Peppe e Cabrieli, due briganti part time, arrotondano contrabbandando sigarette. Nella Santa Notte di Natale si ritrovano in una spiaggia battuta da venti di tempesta e , loro malgrado, sono spettatori di uno sbarco di "neri" come li definisce Peppe. Nicola Pistoia e Paolo Triestino interpretano i due strampalati personaggi in modo eccezionale, portando sul palco il vero nucleo portante della vicenda: la nostra inettitudine, la grottesca e infantile visione della vita, che ci rende impreparati a vivere lo «spirito» di questo tempo.
La tradizionale sera di Natale, fatta di recite scolastiche e di opulenti cenoni, ritorna nei racconti dei due nostri complici, mentre, all’orizzonte, si staglia una drammatica realtà: lo sbarco dei migranti.
Tra sogno e verità, i due assistono all’arrivo di barconi fatti di croci che scaraventano sulla terra i corpi di veri e propri schiavi, trascinati e frustati da uno scafista, moderno Caronte.
Citando il III canto dell’inferno dantesco, sprofondiamo giù nelle viscere della terra, di Medea, che per Yussuf, uno dei naufraghi "mette al mondo e poi ci seppelisce, stringe al collo le mani contro quel sole che tutto inaridisce".Una madre terribile e allo stesso tempo amorevole, che fa scappare lontano i propri figli in cerca di un paradiso terrestre che non c’è: al di qua del mare infatti, se sopravvissuti, troveranno un altro inferno d’indifferenza e sordità.

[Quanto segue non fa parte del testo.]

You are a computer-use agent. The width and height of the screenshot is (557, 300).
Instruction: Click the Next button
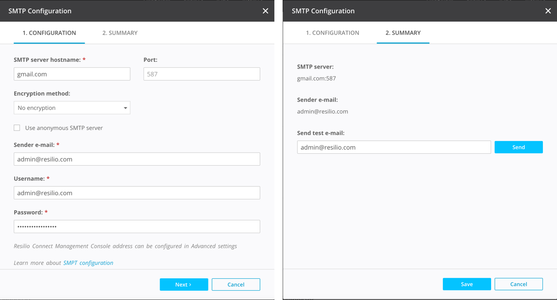coord(184,285)
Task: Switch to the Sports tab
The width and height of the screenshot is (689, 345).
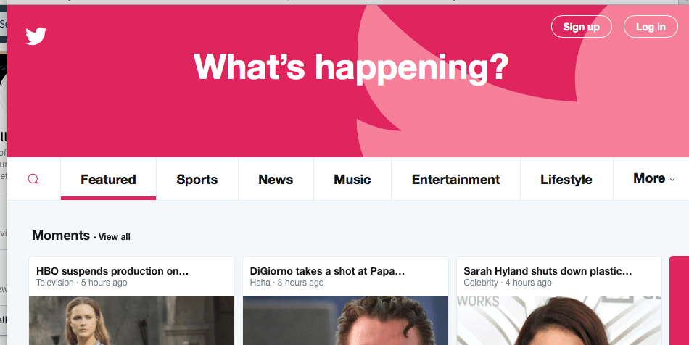Action: pyautogui.click(x=197, y=179)
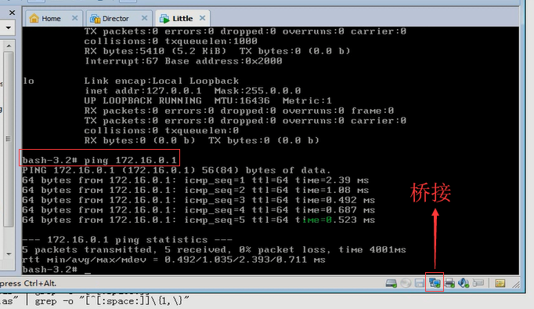Screen dimensions: 534x309
Task: Click the sound card status icon
Action: coord(464,283)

Un inferno cui assistono ancora Peppe e Cabrieli, impotenti di fronte all’imminente parto di una donna (interpretata da Ashai Lombardo Arop),l’unica, che porta in grembo il figlio della violenza e dell’odio; inermi davanti alla violenta reazione dei "neri", intenti a crocifiggere il loro Caronte (Francesco Benedetto). Una rivolta drammatica, che porta anche sul palco le musiche e i balli propri di una cultura a noi sconosciuta che si vuole mostrare in tutta la sua bellezza, in tutta la sua forza. Qui termina il sogno dei due personaggi, che, una volta destati, nella realtà rimangono sulla spiaggia in attesa del vero carico di migranti e di quel "mamminu" che nasce, a cui stonano una ninna natalizia. E mentre i due strampalati protagonisti cullano il nuovo arrivato, una voce fuori campo recita l’inquietante "Profezia" di Pasolini.

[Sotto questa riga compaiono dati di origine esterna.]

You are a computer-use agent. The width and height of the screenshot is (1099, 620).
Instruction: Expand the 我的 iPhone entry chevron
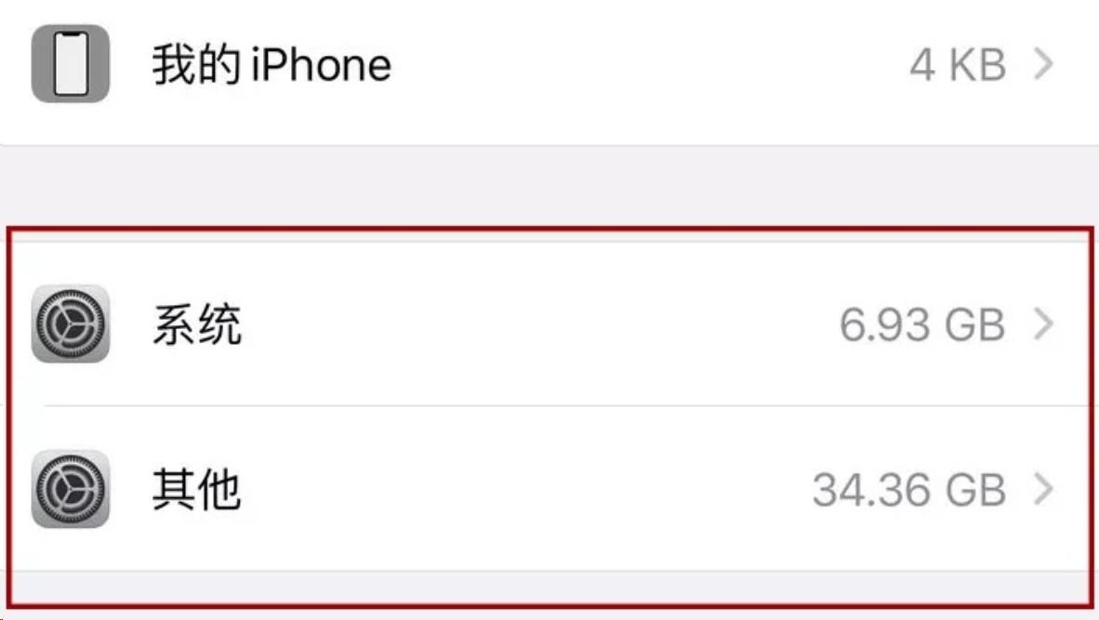[1046, 62]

Uno spettacolo profondamente diverso quello di quest’anno. Un’opera forse meno spirituale o introspettiva, ma di grande impatto emotivo nella quale traspare la volontà di riproporre il teatro come lettura artistica del presente. Una lettura che mette a nudo le nostre fragilità e le illusioni: la sapiente regia di Calenda, con la complicità delle stupende scene di Paolo Giovanazzi e alle coreografie di Jacqueline Bulnes, hanno reso Finis Terrae uno spettacolo autentico, che non fa sconti a nessuno, unico, che merita davvero di essere visto.